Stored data
<<<<
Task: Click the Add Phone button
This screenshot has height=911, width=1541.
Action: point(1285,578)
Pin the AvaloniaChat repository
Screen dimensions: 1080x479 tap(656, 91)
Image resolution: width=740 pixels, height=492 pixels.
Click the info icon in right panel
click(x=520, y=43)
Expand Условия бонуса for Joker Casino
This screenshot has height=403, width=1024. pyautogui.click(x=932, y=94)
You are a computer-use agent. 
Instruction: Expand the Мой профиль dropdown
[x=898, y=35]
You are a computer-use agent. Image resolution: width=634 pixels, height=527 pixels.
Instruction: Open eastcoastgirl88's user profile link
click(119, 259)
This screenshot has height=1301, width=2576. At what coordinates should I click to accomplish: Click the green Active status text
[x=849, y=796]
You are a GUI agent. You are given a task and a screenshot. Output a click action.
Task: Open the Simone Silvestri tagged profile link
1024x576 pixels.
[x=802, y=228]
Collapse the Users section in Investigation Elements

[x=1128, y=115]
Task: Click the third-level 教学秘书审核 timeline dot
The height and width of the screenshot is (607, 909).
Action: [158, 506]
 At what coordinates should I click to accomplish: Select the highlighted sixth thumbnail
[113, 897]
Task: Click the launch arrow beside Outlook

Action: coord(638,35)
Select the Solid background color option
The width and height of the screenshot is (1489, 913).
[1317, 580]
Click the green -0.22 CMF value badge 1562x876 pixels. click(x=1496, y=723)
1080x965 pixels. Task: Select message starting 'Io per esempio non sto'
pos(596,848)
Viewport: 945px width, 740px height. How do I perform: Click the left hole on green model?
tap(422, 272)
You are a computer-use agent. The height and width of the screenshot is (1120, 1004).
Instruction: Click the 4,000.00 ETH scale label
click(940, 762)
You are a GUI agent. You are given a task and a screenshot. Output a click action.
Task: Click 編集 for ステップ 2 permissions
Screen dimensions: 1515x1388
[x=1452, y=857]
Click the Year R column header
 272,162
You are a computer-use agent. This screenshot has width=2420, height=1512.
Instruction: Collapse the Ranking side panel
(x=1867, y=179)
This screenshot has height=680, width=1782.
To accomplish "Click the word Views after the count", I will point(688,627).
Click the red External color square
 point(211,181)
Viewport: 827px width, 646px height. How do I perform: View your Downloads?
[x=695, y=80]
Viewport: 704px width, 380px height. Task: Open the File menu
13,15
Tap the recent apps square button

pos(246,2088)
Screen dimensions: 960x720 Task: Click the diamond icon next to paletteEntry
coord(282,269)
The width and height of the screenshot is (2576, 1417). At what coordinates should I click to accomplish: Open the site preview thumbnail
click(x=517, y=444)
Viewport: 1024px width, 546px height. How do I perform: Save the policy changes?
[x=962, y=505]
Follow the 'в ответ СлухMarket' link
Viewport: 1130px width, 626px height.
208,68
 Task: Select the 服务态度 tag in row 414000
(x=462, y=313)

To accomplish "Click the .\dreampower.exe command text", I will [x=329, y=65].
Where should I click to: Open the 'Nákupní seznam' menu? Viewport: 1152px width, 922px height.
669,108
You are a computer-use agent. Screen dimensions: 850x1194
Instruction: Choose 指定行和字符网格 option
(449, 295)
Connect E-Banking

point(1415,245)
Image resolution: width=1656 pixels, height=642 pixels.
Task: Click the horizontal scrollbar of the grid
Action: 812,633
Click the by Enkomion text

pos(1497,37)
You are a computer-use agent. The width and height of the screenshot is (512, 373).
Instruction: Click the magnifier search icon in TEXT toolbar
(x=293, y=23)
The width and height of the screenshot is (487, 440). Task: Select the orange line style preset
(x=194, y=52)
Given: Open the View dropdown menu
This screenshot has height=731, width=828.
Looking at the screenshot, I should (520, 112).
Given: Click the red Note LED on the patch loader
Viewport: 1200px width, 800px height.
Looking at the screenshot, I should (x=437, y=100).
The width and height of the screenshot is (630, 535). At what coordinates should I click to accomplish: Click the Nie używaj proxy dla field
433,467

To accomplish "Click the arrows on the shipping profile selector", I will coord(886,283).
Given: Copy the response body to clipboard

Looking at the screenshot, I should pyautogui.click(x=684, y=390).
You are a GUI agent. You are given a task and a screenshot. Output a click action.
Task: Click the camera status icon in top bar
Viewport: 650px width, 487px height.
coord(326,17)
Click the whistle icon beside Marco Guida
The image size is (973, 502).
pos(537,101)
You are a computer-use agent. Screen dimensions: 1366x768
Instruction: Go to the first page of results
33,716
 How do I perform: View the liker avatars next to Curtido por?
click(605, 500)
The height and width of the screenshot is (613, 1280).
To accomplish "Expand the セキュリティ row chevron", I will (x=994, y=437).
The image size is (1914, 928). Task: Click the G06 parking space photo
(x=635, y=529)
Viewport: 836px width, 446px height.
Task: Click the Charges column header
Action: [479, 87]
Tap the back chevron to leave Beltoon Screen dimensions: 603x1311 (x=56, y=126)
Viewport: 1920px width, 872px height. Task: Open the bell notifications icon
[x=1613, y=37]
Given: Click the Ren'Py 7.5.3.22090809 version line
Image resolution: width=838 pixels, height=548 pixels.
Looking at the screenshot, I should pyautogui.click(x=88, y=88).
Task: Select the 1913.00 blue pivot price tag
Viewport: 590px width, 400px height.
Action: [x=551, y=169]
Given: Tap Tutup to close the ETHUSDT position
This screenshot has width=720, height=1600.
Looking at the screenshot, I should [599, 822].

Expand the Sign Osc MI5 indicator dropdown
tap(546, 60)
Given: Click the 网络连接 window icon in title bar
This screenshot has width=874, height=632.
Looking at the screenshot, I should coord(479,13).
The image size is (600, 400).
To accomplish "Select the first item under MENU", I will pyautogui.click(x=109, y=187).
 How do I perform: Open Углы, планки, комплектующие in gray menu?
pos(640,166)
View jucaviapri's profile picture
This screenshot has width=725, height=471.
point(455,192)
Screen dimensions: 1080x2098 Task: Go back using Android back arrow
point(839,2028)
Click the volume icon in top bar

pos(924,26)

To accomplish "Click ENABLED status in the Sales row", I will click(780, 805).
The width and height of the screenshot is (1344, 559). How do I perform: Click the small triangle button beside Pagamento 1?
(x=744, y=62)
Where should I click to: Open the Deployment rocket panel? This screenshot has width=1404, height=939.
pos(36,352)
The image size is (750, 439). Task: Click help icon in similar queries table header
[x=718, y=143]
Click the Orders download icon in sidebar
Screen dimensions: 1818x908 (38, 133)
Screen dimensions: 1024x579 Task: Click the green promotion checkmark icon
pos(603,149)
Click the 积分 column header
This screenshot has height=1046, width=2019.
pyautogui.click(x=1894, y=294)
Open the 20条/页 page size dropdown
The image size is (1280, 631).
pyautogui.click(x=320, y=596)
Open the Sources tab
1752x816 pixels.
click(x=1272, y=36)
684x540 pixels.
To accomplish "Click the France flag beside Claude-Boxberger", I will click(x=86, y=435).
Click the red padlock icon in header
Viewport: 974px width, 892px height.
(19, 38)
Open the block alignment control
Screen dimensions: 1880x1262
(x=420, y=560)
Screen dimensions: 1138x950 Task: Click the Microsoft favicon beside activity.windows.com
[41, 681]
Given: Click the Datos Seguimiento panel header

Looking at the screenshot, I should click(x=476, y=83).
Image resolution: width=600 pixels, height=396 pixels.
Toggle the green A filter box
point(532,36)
>>>>
◆ YOUR INSTRUCTIONS ◆
Retype the entries in full. Keep every line identical.

◆ RESULT FOR THIS EXERCISE ◆
Task: Click the Add Phone button
This screenshot has height=911, width=1541.
Action: point(1285,578)
Pin the AvaloniaChat repository
Screen dimensions: 1080x479 tap(656, 91)
Image resolution: width=740 pixels, height=492 pixels.
Click the info icon in right panel
click(x=520, y=43)
Expand Условия бонуса for Joker Casino
This screenshot has height=403, width=1024. pyautogui.click(x=932, y=94)
You are a computer-use agent. 
Instruction: Expand the Мой профиль dropdown
[x=898, y=35]
You are a computer-use agent. Image resolution: width=634 pixels, height=527 pixels.
Instruction: Open eastcoastgirl88's user profile link
click(119, 259)
This screenshot has height=1301, width=2576. At what coordinates should I click to accomplish: Click the green Active status text
[x=849, y=796]
You are a GUI agent. You are given a task and a screenshot. Output a click action.
Task: Open the Simone Silvestri tagged profile link
1024x576 pixels.
[x=802, y=228]
Collapse the Users section in Investigation Elements

[x=1128, y=115]
Task: Click the third-level 教学秘书审核 timeline dot
The height and width of the screenshot is (607, 909).
Action: [158, 506]
 At what coordinates should I click to accomplish: Select the highlighted sixth thumbnail
[113, 897]
Task: Click the launch arrow beside Outlook

Action: coord(638,35)
Select the Solid background color option
The width and height of the screenshot is (1489, 913).
[1317, 580]
Click the green -0.22 CMF value badge 1562x876 pixels. click(x=1496, y=723)
1080x965 pixels. Task: Select message starting 'Io per esempio non sto'
pos(596,848)
Viewport: 945px width, 740px height. How do I perform: Click the left hole on green model?
tap(422, 272)
You are a computer-use agent. The height and width of the screenshot is (1120, 1004).
Instruction: Click the 4,000.00 ETH scale label
click(940, 762)
You are a GUI agent. You are given a task and a screenshot. Output a click action.
Task: Click 編集 for ステップ 2 permissions
Screen dimensions: 1515x1388
[x=1452, y=857]
Click the Year R column header
 272,162
You are a computer-use agent. This screenshot has width=2420, height=1512.
Instruction: Collapse the Ranking side panel
(x=1867, y=179)
This screenshot has height=680, width=1782.
To accomplish "Click the word Views after the count", I will point(688,627).
Click the red External color square
 point(211,181)
Viewport: 827px width, 646px height. How do I perform: View your Downloads?
[x=695, y=80]
Viewport: 704px width, 380px height. Task: Open the File menu
13,15
Tap the recent apps square button

pos(246,2088)
Screen dimensions: 960x720 Task: Click the diamond icon next to paletteEntry
coord(282,269)
The width and height of the screenshot is (2576, 1417). At what coordinates should I click to accomplish: Open the site preview thumbnail
click(x=517, y=444)
Viewport: 1024px width, 546px height. How do I perform: Save the policy changes?
[x=962, y=505]
Follow the 'в ответ СлухMarket' link
Viewport: 1130px width, 626px height.
208,68
 Task: Select the 服务态度 tag in row 414000
(x=462, y=313)

To accomplish "Click the .\dreampower.exe command text", I will [x=329, y=65].
Where should I click to: Open the 'Nákupní seznam' menu? Viewport: 1152px width, 922px height.
669,108
You are a computer-use agent. Screen dimensions: 850x1194
Instruction: Choose 指定行和字符网格 option
(449, 295)
Connect E-Banking

point(1415,245)
Image resolution: width=1656 pixels, height=642 pixels.
Task: Click the horizontal scrollbar of the grid
Action: 812,633
Click the by Enkomion text

pos(1497,37)
You are a computer-use agent. The width and height of the screenshot is (512, 373).
Instruction: Click the magnifier search icon in TEXT toolbar
(x=293, y=23)
The width and height of the screenshot is (487, 440). Task: Select the orange line style preset
(x=194, y=52)
Given: Open the View dropdown menu
This screenshot has height=731, width=828.
Looking at the screenshot, I should (520, 112).
Given: Click the red Note LED on the patch loader
Viewport: 1200px width, 800px height.
Looking at the screenshot, I should (x=437, y=100).
The width and height of the screenshot is (630, 535). At what coordinates should I click to accomplish: Click the Nie używaj proxy dla field
433,467

To accomplish "Click the arrows on the shipping profile selector", I will coord(886,283).
Given: Copy the response body to clipboard

Looking at the screenshot, I should pyautogui.click(x=684, y=390).
You are a GUI agent. You are given a task and a screenshot. Output a click action.
Task: Click the camera status icon in top bar
Viewport: 650px width, 487px height.
coord(326,17)
Click the whistle icon beside Marco Guida
The image size is (973, 502).
pos(537,101)
You are a computer-use agent. Screen dimensions: 1366x768
Instruction: Go to the first page of results
33,716
 How do I perform: View the liker avatars next to Curtido por?
click(605, 500)
The height and width of the screenshot is (613, 1280).
To accomplish "Expand the セキュリティ row chevron", I will (x=994, y=437).
The image size is (1914, 928). Task: Click the G06 parking space photo
(x=635, y=529)
Viewport: 836px width, 446px height.
Task: Click the Charges column header
Action: [479, 87]
Tap the back chevron to leave Beltoon Screen dimensions: 603x1311 (x=56, y=126)
Viewport: 1920px width, 872px height. Task: Open the bell notifications icon
[x=1613, y=37]
Given: Click the Ren'Py 7.5.3.22090809 version line
Image resolution: width=838 pixels, height=548 pixels.
Looking at the screenshot, I should pyautogui.click(x=88, y=88).
Task: Select the 1913.00 blue pivot price tag
Viewport: 590px width, 400px height.
Action: [x=551, y=169]
Given: Tap Tutup to close the ETHUSDT position
This screenshot has width=720, height=1600.
Looking at the screenshot, I should [599, 822].

Expand the Sign Osc MI5 indicator dropdown
tap(546, 60)
Given: Click the 网络连接 window icon in title bar
This screenshot has width=874, height=632.
Looking at the screenshot, I should coord(479,13).
The image size is (600, 400).
To accomplish "Select the first item under MENU", I will pyautogui.click(x=109, y=187).
 How do I perform: Open Углы, планки, комплектующие in gray menu?
pos(640,166)
View jucaviapri's profile picture
This screenshot has width=725, height=471.
point(455,192)
Screen dimensions: 1080x2098 Task: Go back using Android back arrow
point(839,2028)
Click the volume icon in top bar

pos(924,26)

To accomplish "Click ENABLED status in the Sales row", I will click(780, 805).
The width and height of the screenshot is (1344, 559). How do I perform: Click the small triangle button beside Pagamento 1?
(x=744, y=62)
Where should I click to: Open the Deployment rocket panel? This screenshot has width=1404, height=939.
pos(36,352)
The image size is (750, 439). Task: Click help icon in similar queries table header
[x=718, y=143]
Click the Orders download icon in sidebar
Screen dimensions: 1818x908 (38, 133)
Screen dimensions: 1024x579 Task: Click the green promotion checkmark icon
pos(603,149)
Click the 积分 column header
This screenshot has height=1046, width=2019.
pyautogui.click(x=1894, y=294)
Open the 20条/页 page size dropdown
The image size is (1280, 631).
pyautogui.click(x=320, y=596)
Open the Sources tab
1752x816 pixels.
click(x=1272, y=36)
684x540 pixels.
To accomplish "Click the France flag beside Claude-Boxberger", I will click(x=86, y=435).
Click the red padlock icon in header
Viewport: 974px width, 892px height.
(19, 38)
Open the block alignment control
Screen dimensions: 1880x1262
(x=420, y=560)
Screen dimensions: 1138x950 Task: Click the Microsoft favicon beside activity.windows.com
[41, 681]
Given: Click the Datos Seguimiento panel header

Looking at the screenshot, I should click(x=476, y=83).
Image resolution: width=600 pixels, height=396 pixels.
Toggle the green A filter box
point(532,36)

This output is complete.